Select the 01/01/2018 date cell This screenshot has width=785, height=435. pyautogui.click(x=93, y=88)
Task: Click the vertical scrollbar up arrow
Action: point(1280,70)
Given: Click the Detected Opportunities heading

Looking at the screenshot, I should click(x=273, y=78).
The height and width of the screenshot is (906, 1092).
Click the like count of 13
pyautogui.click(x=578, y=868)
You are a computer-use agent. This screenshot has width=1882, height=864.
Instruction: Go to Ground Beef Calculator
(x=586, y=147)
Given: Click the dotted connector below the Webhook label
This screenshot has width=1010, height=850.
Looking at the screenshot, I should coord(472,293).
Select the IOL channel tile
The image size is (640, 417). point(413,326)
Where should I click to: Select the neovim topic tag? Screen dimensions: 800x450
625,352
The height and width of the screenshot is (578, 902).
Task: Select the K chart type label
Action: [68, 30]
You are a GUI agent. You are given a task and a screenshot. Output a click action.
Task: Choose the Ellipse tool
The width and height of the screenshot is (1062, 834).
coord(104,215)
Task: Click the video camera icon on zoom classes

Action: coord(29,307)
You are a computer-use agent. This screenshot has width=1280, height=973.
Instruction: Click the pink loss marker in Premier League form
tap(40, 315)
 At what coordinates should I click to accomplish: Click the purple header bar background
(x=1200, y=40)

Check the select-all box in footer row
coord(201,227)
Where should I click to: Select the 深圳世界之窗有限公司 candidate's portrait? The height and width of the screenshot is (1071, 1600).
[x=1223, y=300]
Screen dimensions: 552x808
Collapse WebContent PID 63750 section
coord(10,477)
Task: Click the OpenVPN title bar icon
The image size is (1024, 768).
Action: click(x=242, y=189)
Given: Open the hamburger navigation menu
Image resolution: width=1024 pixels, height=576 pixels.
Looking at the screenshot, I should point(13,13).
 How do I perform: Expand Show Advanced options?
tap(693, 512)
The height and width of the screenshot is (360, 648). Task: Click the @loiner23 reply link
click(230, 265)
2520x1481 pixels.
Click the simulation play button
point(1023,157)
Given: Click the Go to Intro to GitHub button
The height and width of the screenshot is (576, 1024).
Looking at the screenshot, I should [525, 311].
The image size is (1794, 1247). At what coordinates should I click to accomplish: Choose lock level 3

::::::::

- TASK OBJECTIVE
Repeat, character for character, the lines from the one that holds "Click the simulation play button" to the final line of the material, inclusive, and no other lines.

- PROBLEM SOLUTION
Click the simulation play button
point(1023,157)
Given: Click the Go to Intro to GitHub button
The height and width of the screenshot is (576, 1024).
Looking at the screenshot, I should [525, 311].
The image size is (1794, 1247). At what coordinates should I click to accomplish: Choose lock level 3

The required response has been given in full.